**Listing**:
.....

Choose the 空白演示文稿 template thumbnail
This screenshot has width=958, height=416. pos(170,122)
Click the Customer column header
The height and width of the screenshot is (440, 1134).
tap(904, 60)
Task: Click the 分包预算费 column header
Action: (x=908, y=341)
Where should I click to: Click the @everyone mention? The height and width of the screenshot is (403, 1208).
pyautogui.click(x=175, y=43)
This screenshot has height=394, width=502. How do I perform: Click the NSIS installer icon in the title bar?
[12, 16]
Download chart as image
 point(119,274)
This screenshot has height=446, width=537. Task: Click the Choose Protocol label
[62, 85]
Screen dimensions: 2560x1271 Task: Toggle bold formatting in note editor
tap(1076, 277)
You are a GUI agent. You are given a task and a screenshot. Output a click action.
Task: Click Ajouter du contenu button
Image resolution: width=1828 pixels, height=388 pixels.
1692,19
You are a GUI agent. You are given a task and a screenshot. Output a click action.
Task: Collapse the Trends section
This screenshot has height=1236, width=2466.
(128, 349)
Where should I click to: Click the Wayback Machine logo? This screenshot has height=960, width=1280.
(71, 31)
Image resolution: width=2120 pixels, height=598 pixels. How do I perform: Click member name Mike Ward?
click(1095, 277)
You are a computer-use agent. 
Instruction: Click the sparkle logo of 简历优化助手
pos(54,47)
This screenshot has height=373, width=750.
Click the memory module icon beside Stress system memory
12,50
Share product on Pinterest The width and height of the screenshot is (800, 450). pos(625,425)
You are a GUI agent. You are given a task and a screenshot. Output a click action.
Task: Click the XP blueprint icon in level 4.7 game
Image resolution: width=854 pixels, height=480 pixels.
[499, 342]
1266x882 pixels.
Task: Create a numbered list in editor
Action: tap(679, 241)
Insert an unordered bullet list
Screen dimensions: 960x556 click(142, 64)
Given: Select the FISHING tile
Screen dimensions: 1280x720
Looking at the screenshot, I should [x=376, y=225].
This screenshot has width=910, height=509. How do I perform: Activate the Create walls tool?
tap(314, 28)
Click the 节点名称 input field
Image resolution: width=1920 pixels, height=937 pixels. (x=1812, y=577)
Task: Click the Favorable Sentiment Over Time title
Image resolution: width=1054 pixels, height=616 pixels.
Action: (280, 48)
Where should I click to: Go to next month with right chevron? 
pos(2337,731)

.....

**Directive**: Copy the records above word for word, every line from the first to the last.

**Solution for this exercise**:
Choose the 空白演示文稿 template thumbnail
This screenshot has width=958, height=416. pos(170,122)
Click the Customer column header
The height and width of the screenshot is (440, 1134).
tap(904, 60)
Task: Click the 分包预算费 column header
Action: (x=908, y=341)
Where should I click to: Click the @everyone mention? The height and width of the screenshot is (403, 1208).
pyautogui.click(x=175, y=43)
This screenshot has height=394, width=502. How do I perform: Click the NSIS installer icon in the title bar?
[12, 16]
Download chart as image
 point(119,274)
This screenshot has height=446, width=537. Task: Click the Choose Protocol label
[62, 85]
Screen dimensions: 2560x1271 Task: Toggle bold formatting in note editor
tap(1076, 277)
You are a GUI agent. You are given a task and a screenshot. Output a click action.
Task: Click Ajouter du contenu button
Image resolution: width=1828 pixels, height=388 pixels.
1692,19
You are a GUI agent. You are given a task and a screenshot. Output a click action.
Task: Collapse the Trends section
This screenshot has height=1236, width=2466.
(128, 349)
Where should I click to: Click the Wayback Machine logo? This screenshot has height=960, width=1280.
(71, 31)
Image resolution: width=2120 pixels, height=598 pixels. How do I perform: Click member name Mike Ward?
click(1095, 277)
You are a computer-use agent. 
Instruction: Click the sparkle logo of 简历优化助手
pos(54,47)
This screenshot has height=373, width=750.
Click the memory module icon beside Stress system memory
12,50
Share product on Pinterest The width and height of the screenshot is (800, 450). pos(625,425)
You are a GUI agent. You are given a task and a screenshot. Output a click action.
Task: Click the XP blueprint icon in level 4.7 game
Image resolution: width=854 pixels, height=480 pixels.
[499, 342]
1266x882 pixels.
Task: Create a numbered list in editor
Action: tap(679, 241)
Insert an unordered bullet list
Screen dimensions: 960x556 click(142, 64)
Given: Select the FISHING tile
Screen dimensions: 1280x720
Looking at the screenshot, I should [x=376, y=225].
This screenshot has width=910, height=509. How do I perform: Activate the Create walls tool?
tap(314, 28)
Click the 节点名称 input field
Image resolution: width=1920 pixels, height=937 pixels. (x=1812, y=577)
Task: Click the Favorable Sentiment Over Time title
Image resolution: width=1054 pixels, height=616 pixels.
Action: (280, 48)
Where should I click to: Go to next month with right chevron? 
pos(2337,731)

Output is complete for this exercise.